* EXERCISE OBJECTIVE: Could you set down exactly the lines in the records below between the line holding "Ablehnen (206, 2545)" and the line holding "Faszienkurse (43, 2349)", inclusive?

* RECORDS SUPPLIED:
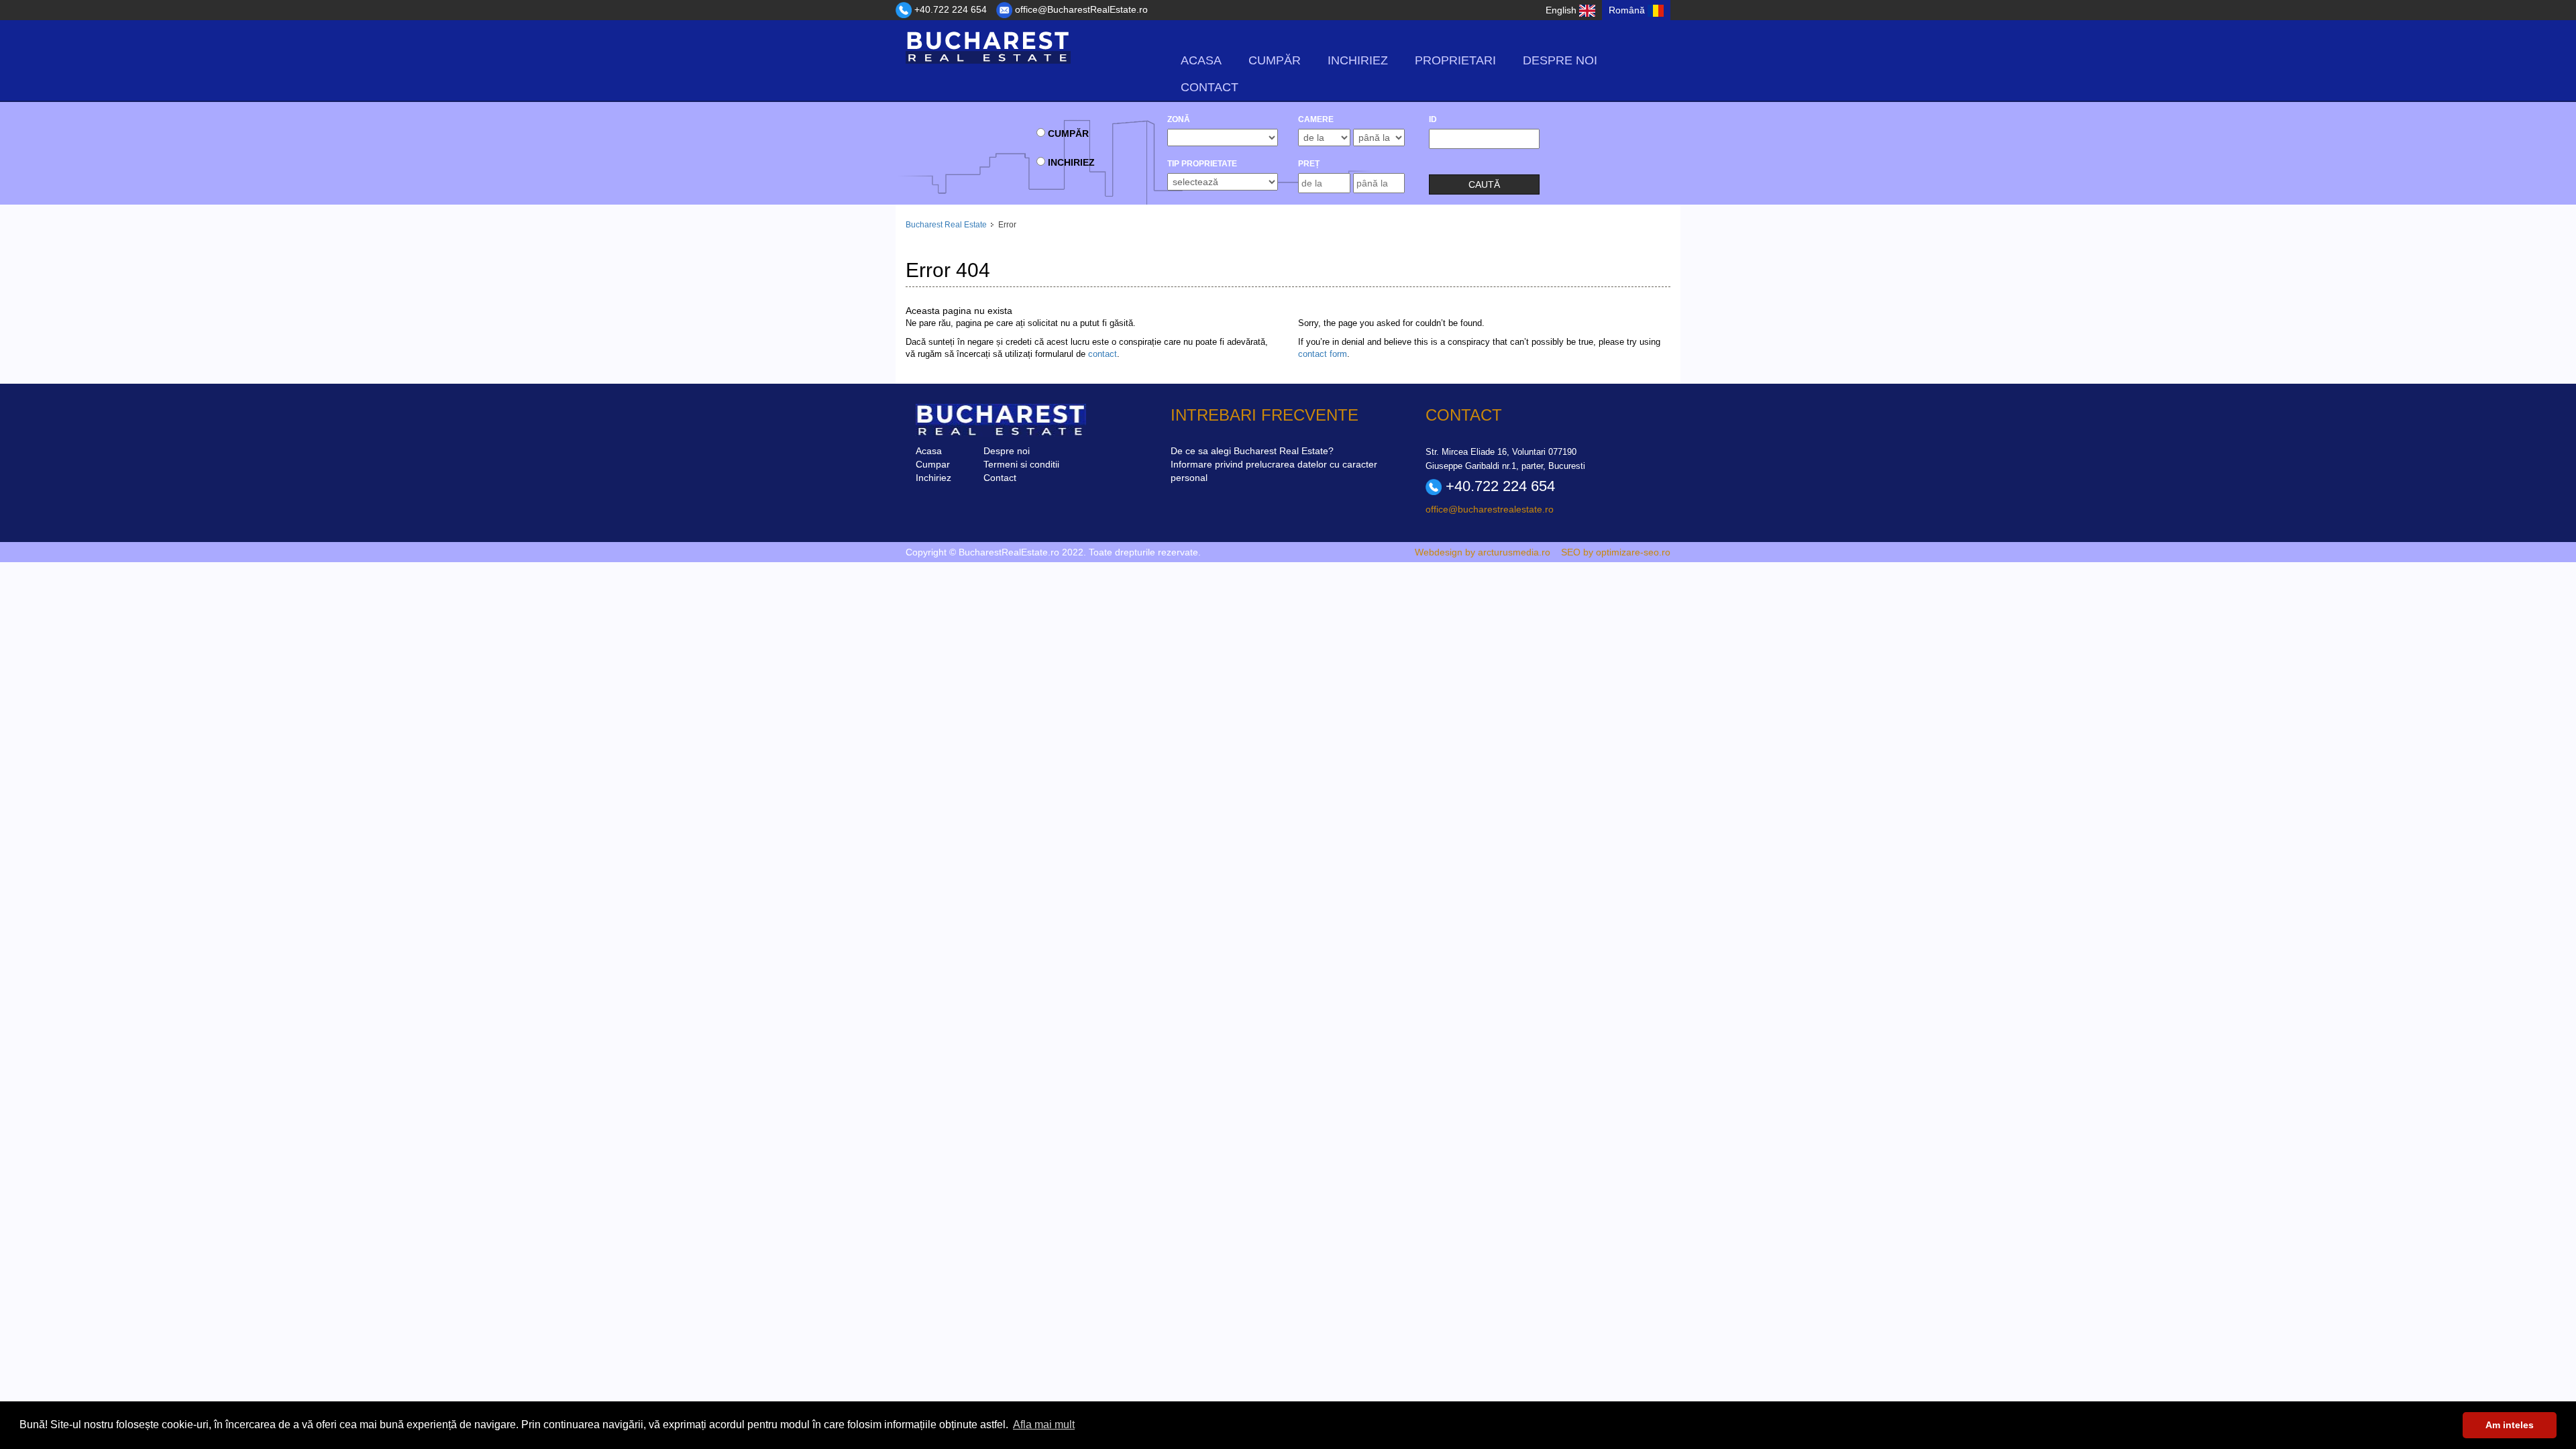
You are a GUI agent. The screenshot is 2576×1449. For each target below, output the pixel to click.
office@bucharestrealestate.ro (1490, 509)
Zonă (1178, 119)
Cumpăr (1274, 60)
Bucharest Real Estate (946, 224)
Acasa (1201, 60)
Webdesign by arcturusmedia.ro (1482, 552)
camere (1316, 119)
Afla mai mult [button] (1044, 1424)
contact (1102, 354)
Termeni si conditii (1021, 464)
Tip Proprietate (1202, 163)
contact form (1322, 354)
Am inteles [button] (2509, 1424)
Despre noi (1560, 60)
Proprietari (1455, 60)
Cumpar (933, 464)
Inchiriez (1358, 60)
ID (1433, 119)
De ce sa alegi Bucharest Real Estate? (1252, 450)
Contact (1209, 87)
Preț (1309, 163)
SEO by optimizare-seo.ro (1615, 552)
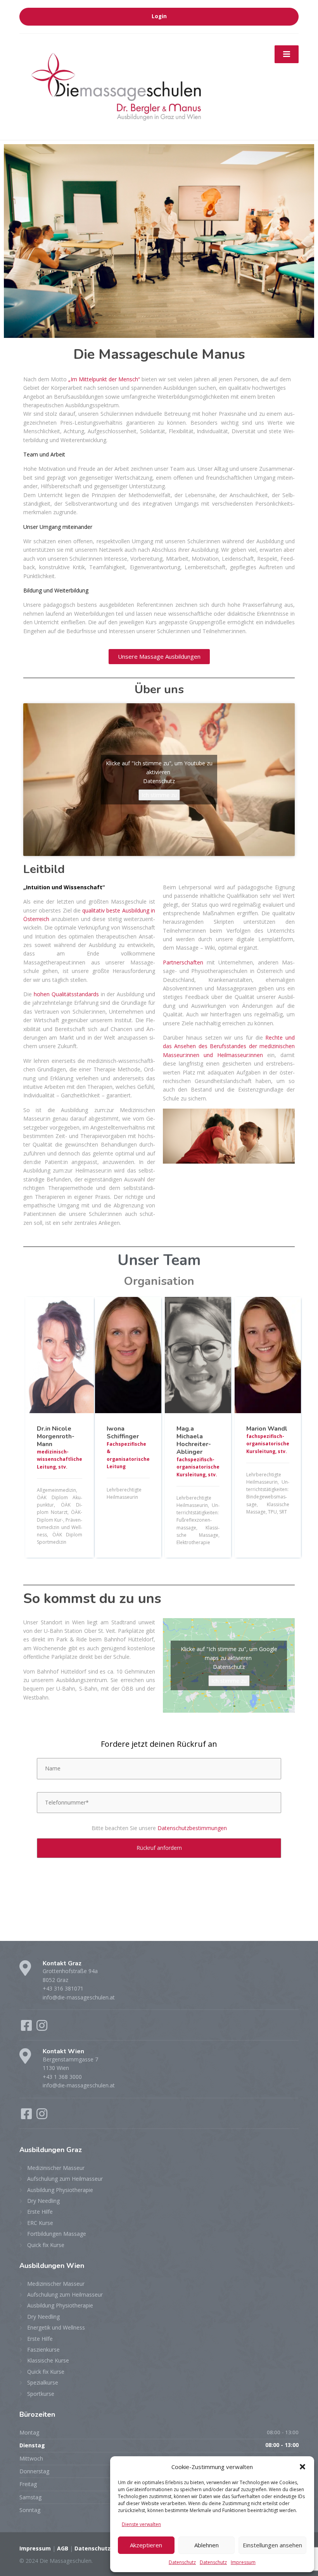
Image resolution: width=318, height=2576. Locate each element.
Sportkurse (40, 2393)
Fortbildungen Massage (56, 2233)
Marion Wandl (266, 1428)
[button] (302, 2467)
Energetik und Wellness (56, 2327)
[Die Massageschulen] (116, 86)
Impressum (243, 2562)
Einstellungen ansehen (272, 2545)
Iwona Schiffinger (123, 1432)
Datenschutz (182, 2562)
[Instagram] (41, 2028)
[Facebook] (27, 2028)
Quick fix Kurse (45, 2245)
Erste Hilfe (40, 2211)
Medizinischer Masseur (56, 2167)
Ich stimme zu (159, 795)
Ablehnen (206, 2545)
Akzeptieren (146, 2545)
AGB (62, 2548)
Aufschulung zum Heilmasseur (65, 2178)
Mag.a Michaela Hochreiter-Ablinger (193, 1440)
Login (159, 16)
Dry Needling (43, 2200)
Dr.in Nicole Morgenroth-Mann (55, 1436)
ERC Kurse (40, 2222)
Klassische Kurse (48, 2360)
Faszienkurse (43, 2349)
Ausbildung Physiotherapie (60, 2190)
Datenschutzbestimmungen (192, 1828)
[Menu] (287, 54)
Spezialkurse (42, 2382)
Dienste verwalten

* REPLY TO THE EXERCISE:
Ablehnen (206, 2545)
Akzeptieren (146, 2545)
AGB (62, 2548)
Aufschulung zum Heilmasseur (65, 2178)
Mag.a Michaela Hochreiter-Ablinger (193, 1440)
Login (159, 16)
Dry Needling (43, 2200)
Dr.in Nicole Morgenroth-Mann (55, 1436)
ERC Kurse (40, 2222)
Klassische Kurse (48, 2360)
Faszienkurse (43, 2349)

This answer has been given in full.